What has she been up to since “The Cosby Show” went off the air? A little this and a little that (including the Disney show she did as
a teen, “That’s So Raven”), but currently she seems to be distinguished mostly by her penchant for striking hairdos (such as the one she sports in the photo above -- that’s her
on the extreme right).
Her “role” on “The View” would appear to be a mystery. Such mysteries were not a characteristic of this pioneering talk show in its heyday, which
lasted a decade or more.
Whether you agreed or not with liberals Rosie O’Donnell and Joy Behar or rightie Elisabeth Hasselbeck, you knew where you stood with them. And you could rely on
them for headline-making fireworks -- not every day, of course, because that would come across as a contrivance. When heated arguments did break out between these “View” co-hosts, you got
the impression the dustups were real and the opinions expressed -- however clumsily they came out -- came from the heart.
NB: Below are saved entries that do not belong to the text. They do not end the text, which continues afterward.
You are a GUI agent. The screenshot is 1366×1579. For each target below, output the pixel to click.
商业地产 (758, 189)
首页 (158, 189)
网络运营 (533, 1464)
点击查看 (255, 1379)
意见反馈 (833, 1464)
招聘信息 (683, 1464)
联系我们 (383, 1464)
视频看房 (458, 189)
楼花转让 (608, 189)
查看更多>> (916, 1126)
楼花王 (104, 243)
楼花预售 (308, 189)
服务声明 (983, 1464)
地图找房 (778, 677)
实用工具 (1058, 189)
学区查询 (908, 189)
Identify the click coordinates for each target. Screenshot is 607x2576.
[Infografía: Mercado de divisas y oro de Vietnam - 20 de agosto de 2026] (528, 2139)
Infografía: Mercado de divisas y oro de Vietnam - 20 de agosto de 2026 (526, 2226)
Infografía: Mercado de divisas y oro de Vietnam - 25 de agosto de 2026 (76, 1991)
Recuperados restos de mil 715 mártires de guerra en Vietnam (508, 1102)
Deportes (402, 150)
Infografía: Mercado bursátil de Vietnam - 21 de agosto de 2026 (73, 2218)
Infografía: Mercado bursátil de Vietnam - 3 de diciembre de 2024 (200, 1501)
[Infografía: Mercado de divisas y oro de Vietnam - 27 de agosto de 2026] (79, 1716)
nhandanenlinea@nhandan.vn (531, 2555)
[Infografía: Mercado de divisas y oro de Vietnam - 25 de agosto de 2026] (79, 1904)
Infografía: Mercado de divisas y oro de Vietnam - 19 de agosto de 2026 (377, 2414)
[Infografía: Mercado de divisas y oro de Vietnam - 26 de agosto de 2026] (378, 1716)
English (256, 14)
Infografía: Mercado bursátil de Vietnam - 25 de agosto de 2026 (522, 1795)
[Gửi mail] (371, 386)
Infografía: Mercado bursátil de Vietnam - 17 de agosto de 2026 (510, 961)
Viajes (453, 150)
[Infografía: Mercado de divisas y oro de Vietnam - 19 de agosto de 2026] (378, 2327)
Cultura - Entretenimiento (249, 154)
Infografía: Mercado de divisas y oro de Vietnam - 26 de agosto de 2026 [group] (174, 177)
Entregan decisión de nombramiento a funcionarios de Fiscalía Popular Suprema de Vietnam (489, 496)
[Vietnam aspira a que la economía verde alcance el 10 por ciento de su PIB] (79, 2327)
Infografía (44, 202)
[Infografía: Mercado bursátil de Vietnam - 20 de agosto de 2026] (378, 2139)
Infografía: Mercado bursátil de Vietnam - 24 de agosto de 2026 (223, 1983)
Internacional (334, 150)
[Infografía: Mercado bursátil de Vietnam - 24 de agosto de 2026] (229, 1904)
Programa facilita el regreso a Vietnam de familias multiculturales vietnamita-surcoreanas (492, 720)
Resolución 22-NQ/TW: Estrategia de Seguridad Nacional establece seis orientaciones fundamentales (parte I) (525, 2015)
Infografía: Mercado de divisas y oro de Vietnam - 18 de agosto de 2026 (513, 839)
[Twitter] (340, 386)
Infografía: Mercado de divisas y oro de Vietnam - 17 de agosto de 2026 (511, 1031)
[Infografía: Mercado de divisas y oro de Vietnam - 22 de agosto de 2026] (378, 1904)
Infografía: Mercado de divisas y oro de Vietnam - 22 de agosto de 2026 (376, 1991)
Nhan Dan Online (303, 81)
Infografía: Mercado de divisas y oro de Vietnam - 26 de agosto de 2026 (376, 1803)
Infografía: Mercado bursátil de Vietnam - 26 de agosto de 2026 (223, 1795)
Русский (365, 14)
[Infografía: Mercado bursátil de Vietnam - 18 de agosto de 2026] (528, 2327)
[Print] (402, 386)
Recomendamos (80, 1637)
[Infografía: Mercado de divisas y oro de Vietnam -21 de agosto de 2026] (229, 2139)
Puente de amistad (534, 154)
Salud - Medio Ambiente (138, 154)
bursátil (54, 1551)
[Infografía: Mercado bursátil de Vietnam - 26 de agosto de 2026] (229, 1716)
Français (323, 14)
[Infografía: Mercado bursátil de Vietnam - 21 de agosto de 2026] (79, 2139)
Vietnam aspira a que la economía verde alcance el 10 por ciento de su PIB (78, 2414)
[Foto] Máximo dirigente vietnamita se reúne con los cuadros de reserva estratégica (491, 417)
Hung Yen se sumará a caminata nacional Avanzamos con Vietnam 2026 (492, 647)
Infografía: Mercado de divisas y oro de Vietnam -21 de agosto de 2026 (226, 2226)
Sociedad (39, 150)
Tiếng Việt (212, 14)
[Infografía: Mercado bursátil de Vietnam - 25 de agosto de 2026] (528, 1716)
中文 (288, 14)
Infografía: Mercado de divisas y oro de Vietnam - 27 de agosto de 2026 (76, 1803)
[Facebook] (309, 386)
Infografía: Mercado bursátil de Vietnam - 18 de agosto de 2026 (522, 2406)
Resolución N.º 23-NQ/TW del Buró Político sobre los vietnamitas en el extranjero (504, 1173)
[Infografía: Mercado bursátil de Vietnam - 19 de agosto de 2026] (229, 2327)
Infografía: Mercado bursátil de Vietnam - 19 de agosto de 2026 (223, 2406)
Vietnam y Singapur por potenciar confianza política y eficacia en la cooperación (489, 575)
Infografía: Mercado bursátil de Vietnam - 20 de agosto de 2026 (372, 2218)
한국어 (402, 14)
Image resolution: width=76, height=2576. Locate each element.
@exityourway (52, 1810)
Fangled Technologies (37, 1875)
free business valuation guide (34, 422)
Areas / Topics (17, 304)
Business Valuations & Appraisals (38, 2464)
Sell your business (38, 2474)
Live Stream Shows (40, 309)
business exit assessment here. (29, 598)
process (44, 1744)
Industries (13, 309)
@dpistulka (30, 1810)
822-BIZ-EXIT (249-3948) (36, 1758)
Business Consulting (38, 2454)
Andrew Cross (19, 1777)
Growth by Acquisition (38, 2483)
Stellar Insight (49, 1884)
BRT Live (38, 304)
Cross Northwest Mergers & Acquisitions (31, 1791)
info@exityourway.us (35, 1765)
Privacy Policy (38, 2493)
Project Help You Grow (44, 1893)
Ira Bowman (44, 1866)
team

These days, however, no such drama appears to be emanating from
“The View,” at least not on-screen. Some are saying the malaise at “The View” is due to a more crowded field of competing, all-female talk shows on TV nowadays -- most notably
“The Talk” on CBS and “The Real,” which is syndicated. But two or three such shows do not really represent a “crowd,” do they?
As a journalist toiling
on the TV beat, I can offer at least one perspective on the difference between “The View” and “The Talk”: In the publicity arena, “The Talk” is winning this contest
hands down.
I can tell you that a day does not go by when I do not receive a timely recap in my e-mail inbox describing the topics the ladies of “The Talk” covered that day and
what they said about them.
I may never actually use this information in a column or blog post, although one never knows when such information will come in handy. But much more important
is this fact: As a result of this daily effort on the part of the “Talk” publicity team, their show enjoys a high profile in whatever portion of my brain is responsible for brand
recognition and familiarity, where the remembering of TV shows is concerned. Or to put it another way: I cannot ignore “The Talk” because they won’t let me. And that is the goal of
publicity and media relations, isn’t it?
This is not the case with “The View.” If this show’s publicists are producing any notifications or recaps about what transpired
(if anything) on “The View” on any given day, then I am not in receipt of them. And if they are not producing such material and shooting it out to the world’s TV-beat reporters and
bloggers, then they should do so, if only to remind journalists that “The View” is still around.
It would certainly help, of course, if the “View” recappers would
have something worthwhile to recap. For that, you need a team of co-hosts who are not afraid to voice their opinions, however controversial they might be.